Die linke Schweizer Wochenzeitschrift "WOZ Die Wochenzeitung" hat in ihrer Ausgabe vom 13.11.2008 -4- Referate einer Veranstaltung «Globale Finanzkrise: Welche linken Antworten?» der linken Schweizer Organisation "Denknetz" vom 4.11.2008 veröffentlicht.
"Dabei wurde die Frage diskutiert, ob die aktuelle Finanzmarktkrise bloss eine Art Marktbereinigung darstellt oder Ausdruck einer tiefer liegenden Systemkrise ist, die sich etwa mit der Weltwirtschaftkrise vergleichen lässt, die 1928 ausbrach. Ausserdem wurden Vorschläge für eine Reform des Schweizer Finanzplatzes wie auch für einen grundsätzlicheren Umbau der Schweizer Wirtschaft vorgestellt."
Es ging um eine "Analyse: Wenn die Blasen platzen. Die Finanzmarktkrise droht sich zur globalen Rezession auszuweiten. Können die staatlichen Massnahmen die Situation beruhigen? Oder steckt der Kapitalismus in einer Sackgasse?"
Zwei der Teilnehmer bezogen auch die Umweltfrage ein. Thomas Heilmann setzte sich u. d. T. "Vom Mythos des Wachstums" (grundsätzlich zu Recht) kritisch mit der "Weiter-So-Orientierung der Konjunkturprogramme auseinander und forderte, "ein gesellschaftliches Produktions- und Reproduktionsmodell zu entwickeln, welches nicht für unsere sieben Millionen, sondern für Milliarden ein anständiges Leben und ein langfristiges Überleben des Planeten bietet."
Mir erscheint die Erwartung grotesk absurd, dass eine Milliardenbevölkerung überhaupt ein ressourcenschonendes Dasein führen könne. Wer meint, die Menschheit könne "ein gesellschaftliches Produktions- und Reproduktionsmodell ... entwickeln, welches... für Milliarden ein anständiges Leben" bietet und zugleich "ein langfristiges Überleben des Planeten" ermöglicht, gehört in meinen Augen von vornherein zur Truppe der Traumtänzer.

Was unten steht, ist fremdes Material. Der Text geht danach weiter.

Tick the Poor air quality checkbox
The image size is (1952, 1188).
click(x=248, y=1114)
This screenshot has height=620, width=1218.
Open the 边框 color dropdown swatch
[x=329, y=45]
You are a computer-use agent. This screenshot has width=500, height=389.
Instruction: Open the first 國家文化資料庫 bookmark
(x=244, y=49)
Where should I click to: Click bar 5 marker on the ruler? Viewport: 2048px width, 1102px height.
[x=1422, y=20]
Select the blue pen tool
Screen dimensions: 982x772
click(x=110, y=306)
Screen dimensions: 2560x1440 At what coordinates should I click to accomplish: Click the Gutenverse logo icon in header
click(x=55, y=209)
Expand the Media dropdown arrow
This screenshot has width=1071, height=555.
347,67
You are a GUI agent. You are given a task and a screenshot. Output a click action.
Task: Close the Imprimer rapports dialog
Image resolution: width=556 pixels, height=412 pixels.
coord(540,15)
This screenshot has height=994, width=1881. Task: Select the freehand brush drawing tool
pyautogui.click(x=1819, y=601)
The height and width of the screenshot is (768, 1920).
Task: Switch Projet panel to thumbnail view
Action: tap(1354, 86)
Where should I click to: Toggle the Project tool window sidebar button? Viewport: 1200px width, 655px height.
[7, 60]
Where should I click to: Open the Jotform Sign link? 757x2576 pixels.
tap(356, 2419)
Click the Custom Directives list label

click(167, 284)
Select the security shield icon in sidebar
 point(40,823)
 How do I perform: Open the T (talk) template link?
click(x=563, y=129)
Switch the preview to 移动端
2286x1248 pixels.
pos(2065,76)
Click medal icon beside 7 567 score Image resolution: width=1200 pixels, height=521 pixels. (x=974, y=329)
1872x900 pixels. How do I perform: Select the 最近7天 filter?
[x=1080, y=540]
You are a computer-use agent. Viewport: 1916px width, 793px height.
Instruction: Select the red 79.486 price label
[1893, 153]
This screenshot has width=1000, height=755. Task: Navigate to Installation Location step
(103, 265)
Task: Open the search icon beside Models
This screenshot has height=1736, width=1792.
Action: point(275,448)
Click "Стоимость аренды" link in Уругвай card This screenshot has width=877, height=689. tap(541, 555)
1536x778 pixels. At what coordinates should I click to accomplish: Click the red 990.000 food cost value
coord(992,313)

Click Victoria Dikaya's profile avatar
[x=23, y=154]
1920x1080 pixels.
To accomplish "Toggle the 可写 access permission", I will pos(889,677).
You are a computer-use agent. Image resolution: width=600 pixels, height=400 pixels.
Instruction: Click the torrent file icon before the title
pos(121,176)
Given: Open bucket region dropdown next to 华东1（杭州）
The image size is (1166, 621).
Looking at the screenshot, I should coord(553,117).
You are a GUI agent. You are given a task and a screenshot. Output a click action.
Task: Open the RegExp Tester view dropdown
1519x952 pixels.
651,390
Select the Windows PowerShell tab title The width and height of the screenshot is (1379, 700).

Das ist aber hier nur als Randbemerkung gedacht. Mein Blott-Titel bezieht sich auf einen Text in dem Beitrag "Wenn fünf Krisen zusammenkommen" von Winfried Wolf. Dieser meint, dass auch die Rohölverknappung (bzw. die exorbitanten Preissteigerungen als Vorboten einer echten physischen Verknappung - Peak Oil) zur gegenwärtigen 2. Weltwirtschaftskrise beigetragen habe. Das meine ich freilich auch und hätte daher kein Problem mit einer Behauptung, wonach unsere Wirtschaft "ölbasiert" ist. Wolf beschränkt sich aber nicht auf eine solche Feststellung. Vielmehr konstruiert er begrifflich einen Kausalzusammenhang zwischen dieser ölbasierten Wirtschaft und dem Kapitalismus wenn er formuliert (meine Hervorhebungen):
"Es gibt auch eine Krise der stofflichen Basis des Kapitalismus - der ölbasierten Wirtschaft. Die kapitalistische Produktion der letzten achtzig Jahre ist in einem Mass auf einen Rohstoff konzentriert, wie es nie zuvor in der Geschichte der Menschheit der Fall war. ..... Die enge Anbindung des Kapitalismus an die Ölwirtschaft hat mit deren Struktur zu tun. Grob gesagt entfallen zwei Drittel des Umsatzes der hundert grössten Konzerne der Erde auf Ölförderung und Ölverkauf sowie auf den Auto- und Flugzeugbau."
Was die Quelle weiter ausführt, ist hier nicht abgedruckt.